How does Haskell exception handling work?

Question

foldl1 (+) []

How do I catch the resulting error?

Answer 1

Pure code may throw asynchronous, imprecise exceptions, for example, when a partial function encounters input it has no case to handle.

These are logical errors, usually, indicating bugs in the program specification.

They may be caught in IO code (usually at an outer layer of the program), via an exception handler.

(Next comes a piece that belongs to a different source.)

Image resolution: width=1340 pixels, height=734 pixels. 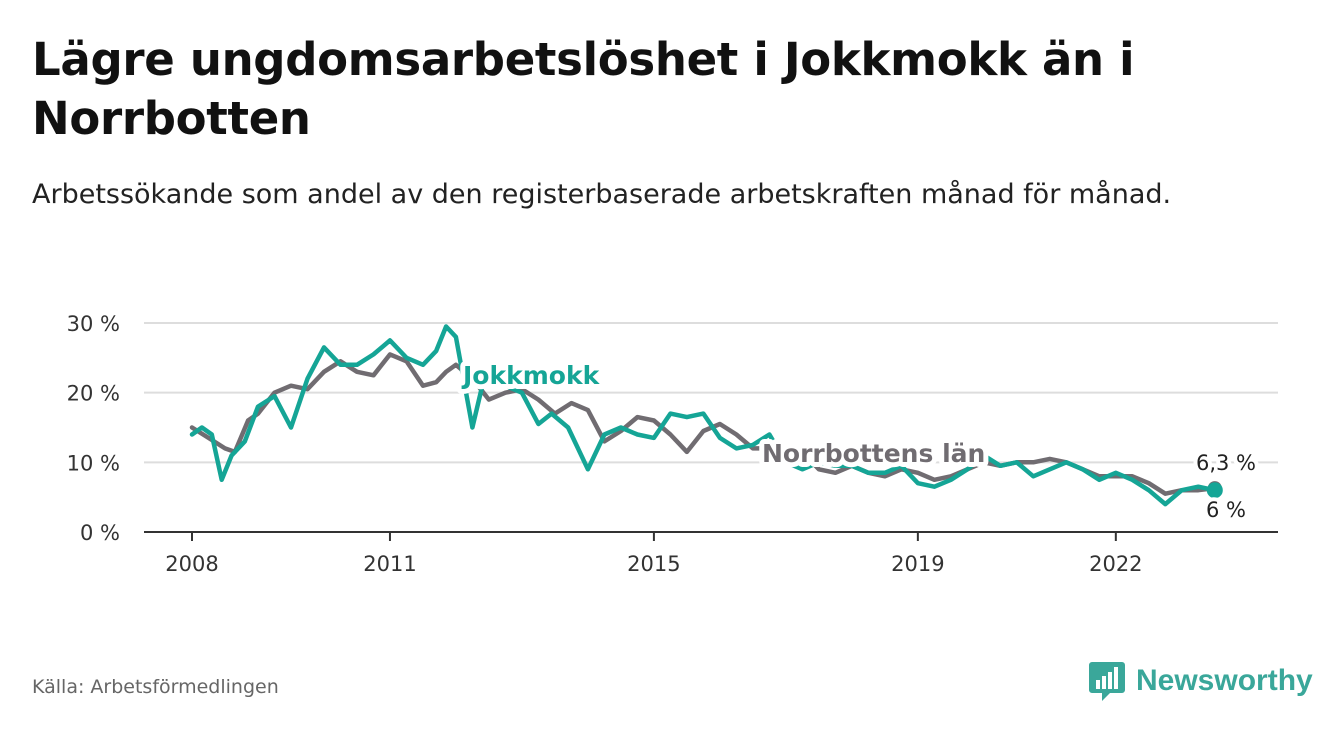 I want to click on brand-logo: Newsworthy, so click(x=1200, y=681).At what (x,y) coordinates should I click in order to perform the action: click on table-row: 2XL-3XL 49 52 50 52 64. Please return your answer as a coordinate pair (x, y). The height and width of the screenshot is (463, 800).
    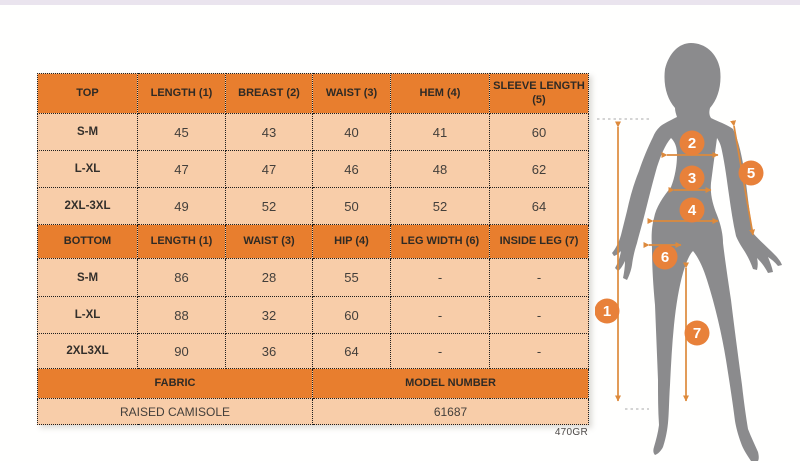
    Looking at the image, I should click on (313, 206).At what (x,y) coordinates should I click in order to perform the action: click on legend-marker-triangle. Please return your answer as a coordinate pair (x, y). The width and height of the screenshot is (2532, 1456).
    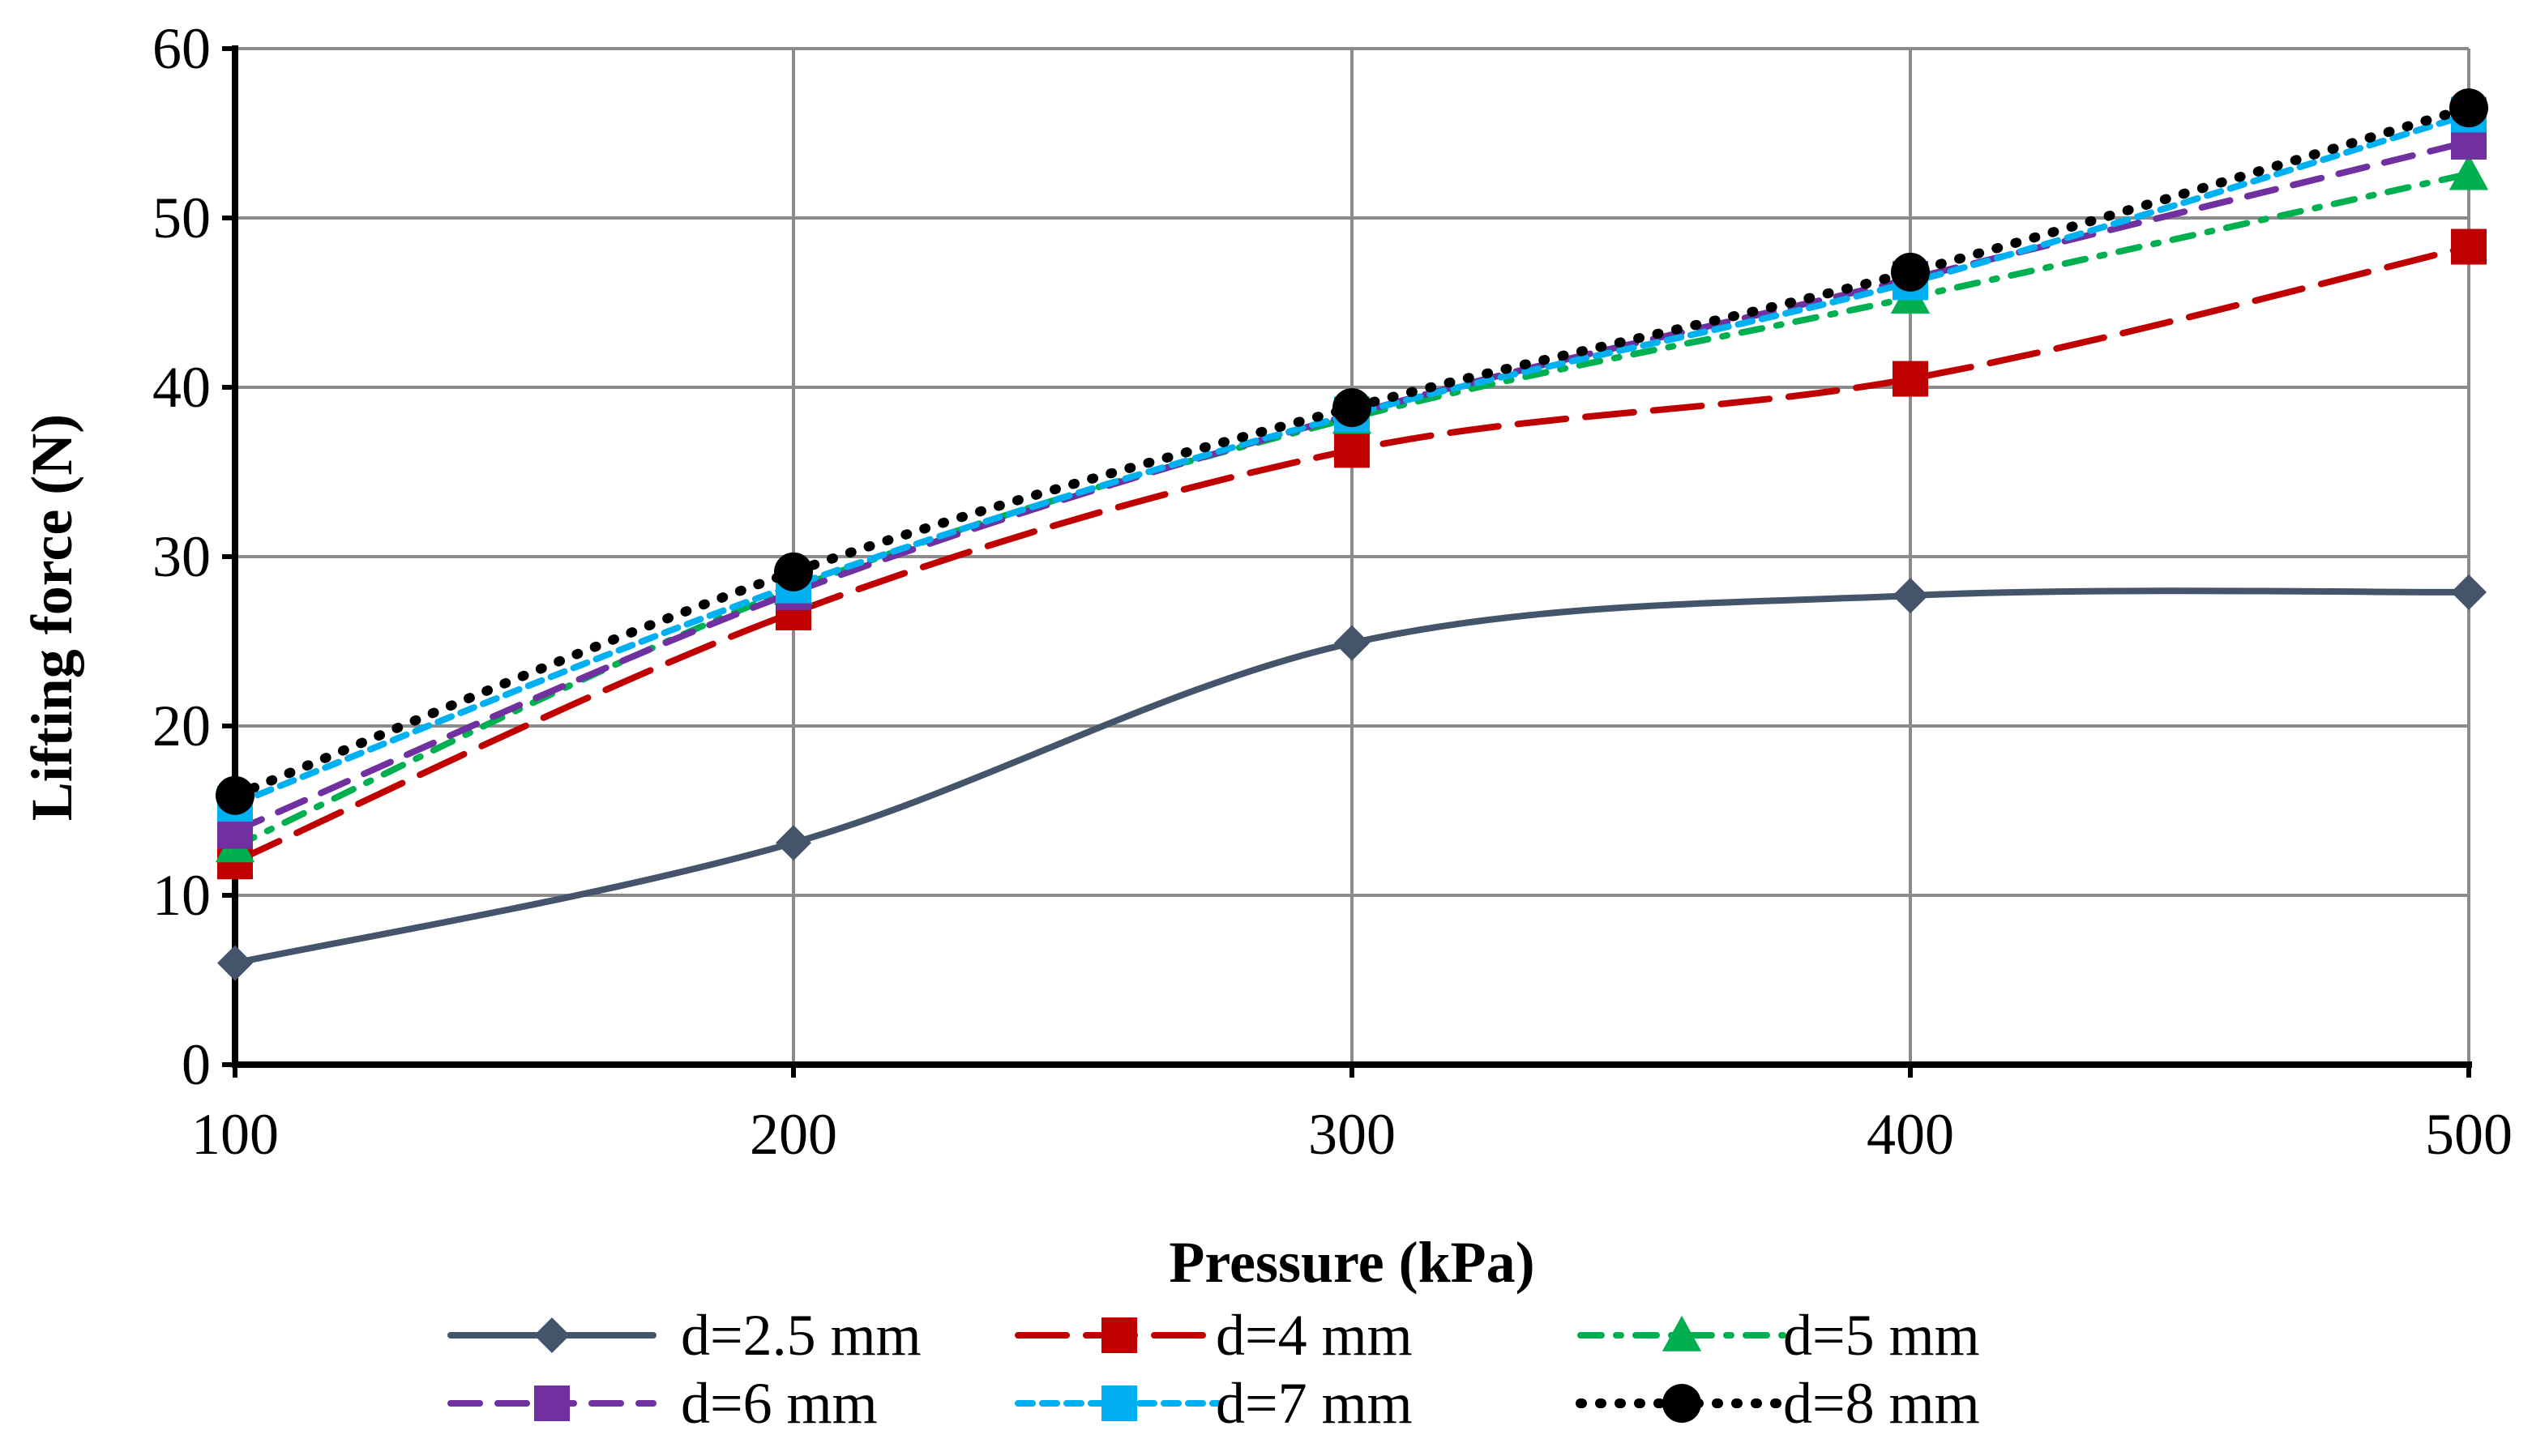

For example, to catch your missing case for the empty list,

{-# LANGUAGE ScopedTypeVariables #-}
{-# LANGUAGE BangPatterns        #-}

import Control.Exception

main = do
    handle (\(e :: SomeException) -> print $ "This program as a bug: " ++ show e) $ do
        let !v = foldl1 (+) ([] :: [Int])
        return ()

We can observe that the exception is caught, and the program terminates.

$ ./A
"This program as a bug: Prelude.foldl1: empty list"

Answer 2

All you need to know about haskell exceptions (in an easy read :)

Answer 3

Purist answer: the result is undefined (specifically, bottom). You can't do anything with it except crash if the value is used in any way to build the program's results. See Haskell 98 Report section 3.1. It specifies that such "errors cause immediate program termination and cannot be caught by the user."

It's best to check input values and handle them BEFORE they can get this far. Don't use fold1 if the list could have 0 elements.

In practice though, you can use the methods in the other answers to catch it in IO when using GHC. Exceptions cannot be caught in pure (non-IO) code because raising an exception is a change in control flow is a side effect, not a pure computation.